**TASKS TO PERFORM:**
**A.** According to the passage about the environmental movement, which book by James Lovelock is named?
**B.** Quote the passage about the environmental movement word for word, starting with "Always a healthy" and going on through "from Exurbia Chronicles.".
··· PASSAGE GIVEN ···
Always a healthy sign when reason and common sense prevail within the normally incoherent world-is-going-to-end-tomorrow environmentalist movement, and the latest example is noted in this excellent article from Exurbia Chronicles.
“Two propagators of the modernist environmental movement who had an enormous influence over a generation of hippies and their progeny are now realizing they may have overstepped and that their youthful ideology may have been irresponsible. James Lovelock, a former NASA scientist who published among other books The Vanishing Face of Gaia, and ecologist Dr. Patrick Moore, a former Greenpeace warrior, first member and president admit that they were alarmists and are currently speaking up calling the green agenda “meaningless green drivel” and “a green fantasy.”
“What do these guys have to do with exurbia and “free-range humans”?
“Since the early 1700s to today there have been socialists, secularists and atheists who admonished man as an unforgivable creature who if “left to his own devices, […] is wholly incapable of coexistence without formidable government control and regulation.”1 The uniquely American idea that “all men are created equal, that they are endowed by their Creator with certain unalienable Rights that among these are Life, Liberty and the pursuit of Happiness” is an affront to them.
··· PROVIDED DATA ···
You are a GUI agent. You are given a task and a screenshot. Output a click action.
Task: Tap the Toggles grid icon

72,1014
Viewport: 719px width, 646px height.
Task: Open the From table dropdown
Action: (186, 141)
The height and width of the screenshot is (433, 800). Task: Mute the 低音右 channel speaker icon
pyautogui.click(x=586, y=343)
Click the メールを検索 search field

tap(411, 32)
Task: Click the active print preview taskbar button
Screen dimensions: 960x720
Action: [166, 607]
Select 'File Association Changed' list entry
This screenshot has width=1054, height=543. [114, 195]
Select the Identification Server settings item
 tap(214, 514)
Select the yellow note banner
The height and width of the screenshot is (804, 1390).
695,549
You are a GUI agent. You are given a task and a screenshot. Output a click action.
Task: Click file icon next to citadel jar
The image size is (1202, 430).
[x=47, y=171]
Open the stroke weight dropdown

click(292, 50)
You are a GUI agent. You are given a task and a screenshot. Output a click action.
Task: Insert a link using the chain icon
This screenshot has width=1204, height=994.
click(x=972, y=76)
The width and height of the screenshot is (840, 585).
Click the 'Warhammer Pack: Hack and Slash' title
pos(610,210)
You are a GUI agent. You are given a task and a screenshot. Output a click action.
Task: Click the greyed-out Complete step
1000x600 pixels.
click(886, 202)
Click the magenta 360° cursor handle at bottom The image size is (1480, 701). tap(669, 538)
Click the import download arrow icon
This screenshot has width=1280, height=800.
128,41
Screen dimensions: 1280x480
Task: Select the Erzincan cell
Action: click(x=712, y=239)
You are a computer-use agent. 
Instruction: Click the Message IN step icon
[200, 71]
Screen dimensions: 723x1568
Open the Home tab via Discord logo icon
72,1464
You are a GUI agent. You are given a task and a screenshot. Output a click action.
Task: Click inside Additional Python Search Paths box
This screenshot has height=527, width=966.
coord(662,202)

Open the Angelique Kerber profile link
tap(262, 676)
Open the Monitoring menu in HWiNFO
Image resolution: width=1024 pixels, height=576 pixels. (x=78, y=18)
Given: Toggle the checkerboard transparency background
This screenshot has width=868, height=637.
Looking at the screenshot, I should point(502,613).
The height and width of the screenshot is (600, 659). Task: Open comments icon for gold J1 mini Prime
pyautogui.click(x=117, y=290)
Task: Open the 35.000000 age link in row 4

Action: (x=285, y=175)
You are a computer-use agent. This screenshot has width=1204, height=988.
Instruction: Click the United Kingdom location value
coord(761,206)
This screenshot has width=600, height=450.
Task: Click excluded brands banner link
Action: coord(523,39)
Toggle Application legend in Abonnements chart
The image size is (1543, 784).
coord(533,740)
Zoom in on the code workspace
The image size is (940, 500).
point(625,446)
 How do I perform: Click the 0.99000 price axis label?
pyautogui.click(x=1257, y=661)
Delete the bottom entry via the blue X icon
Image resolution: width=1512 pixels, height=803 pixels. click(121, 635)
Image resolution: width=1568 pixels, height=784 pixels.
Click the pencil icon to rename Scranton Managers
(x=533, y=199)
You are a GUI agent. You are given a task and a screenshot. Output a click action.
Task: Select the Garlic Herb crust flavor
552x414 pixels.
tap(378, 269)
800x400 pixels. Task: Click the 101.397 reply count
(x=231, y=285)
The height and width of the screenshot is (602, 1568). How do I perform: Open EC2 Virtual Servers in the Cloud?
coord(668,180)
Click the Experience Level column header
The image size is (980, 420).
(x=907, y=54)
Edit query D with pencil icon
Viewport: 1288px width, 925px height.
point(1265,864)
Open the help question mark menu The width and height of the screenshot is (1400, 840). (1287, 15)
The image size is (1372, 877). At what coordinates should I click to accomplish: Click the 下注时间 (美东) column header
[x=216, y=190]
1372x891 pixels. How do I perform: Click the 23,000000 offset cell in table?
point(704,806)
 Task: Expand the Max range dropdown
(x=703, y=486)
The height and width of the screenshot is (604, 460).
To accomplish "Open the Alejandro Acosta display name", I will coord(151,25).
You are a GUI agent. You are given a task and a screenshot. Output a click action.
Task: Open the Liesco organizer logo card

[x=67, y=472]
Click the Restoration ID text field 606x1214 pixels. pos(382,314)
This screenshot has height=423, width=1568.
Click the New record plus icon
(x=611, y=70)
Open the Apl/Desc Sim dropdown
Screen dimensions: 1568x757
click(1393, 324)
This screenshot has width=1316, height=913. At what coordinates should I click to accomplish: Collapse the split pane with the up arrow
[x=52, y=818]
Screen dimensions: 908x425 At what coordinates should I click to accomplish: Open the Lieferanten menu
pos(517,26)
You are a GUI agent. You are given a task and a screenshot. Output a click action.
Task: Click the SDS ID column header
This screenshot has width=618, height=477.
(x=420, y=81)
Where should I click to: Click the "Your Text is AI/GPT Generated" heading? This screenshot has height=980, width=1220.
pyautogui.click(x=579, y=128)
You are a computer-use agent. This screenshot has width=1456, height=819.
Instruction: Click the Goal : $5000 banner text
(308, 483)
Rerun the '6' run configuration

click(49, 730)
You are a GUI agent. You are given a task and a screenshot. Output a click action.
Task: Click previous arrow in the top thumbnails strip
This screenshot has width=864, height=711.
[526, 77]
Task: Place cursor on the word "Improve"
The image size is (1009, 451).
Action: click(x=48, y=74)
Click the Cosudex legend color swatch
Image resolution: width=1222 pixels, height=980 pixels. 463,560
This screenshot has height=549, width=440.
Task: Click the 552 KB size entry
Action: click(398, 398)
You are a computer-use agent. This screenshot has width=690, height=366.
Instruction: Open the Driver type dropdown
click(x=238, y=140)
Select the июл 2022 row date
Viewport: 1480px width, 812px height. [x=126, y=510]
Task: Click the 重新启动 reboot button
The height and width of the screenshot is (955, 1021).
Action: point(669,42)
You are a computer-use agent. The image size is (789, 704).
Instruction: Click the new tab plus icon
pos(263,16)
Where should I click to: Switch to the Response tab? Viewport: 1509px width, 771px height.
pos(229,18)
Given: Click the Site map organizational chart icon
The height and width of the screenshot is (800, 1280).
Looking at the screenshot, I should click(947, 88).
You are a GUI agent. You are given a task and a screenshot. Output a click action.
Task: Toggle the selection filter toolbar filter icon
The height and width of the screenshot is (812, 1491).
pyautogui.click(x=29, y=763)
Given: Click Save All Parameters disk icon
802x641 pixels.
···
**ANSWERS FOR THIS EXERCISE:**
**A.** The Vanishing Face of Gaia

**B.**
Always a healthy sign when reason and common sense prevail within the normally incoherent world-is-going-to-end-tomorrow environmentalist movement, and the latest example is noted in this excellent article from Exurbia Chronicles.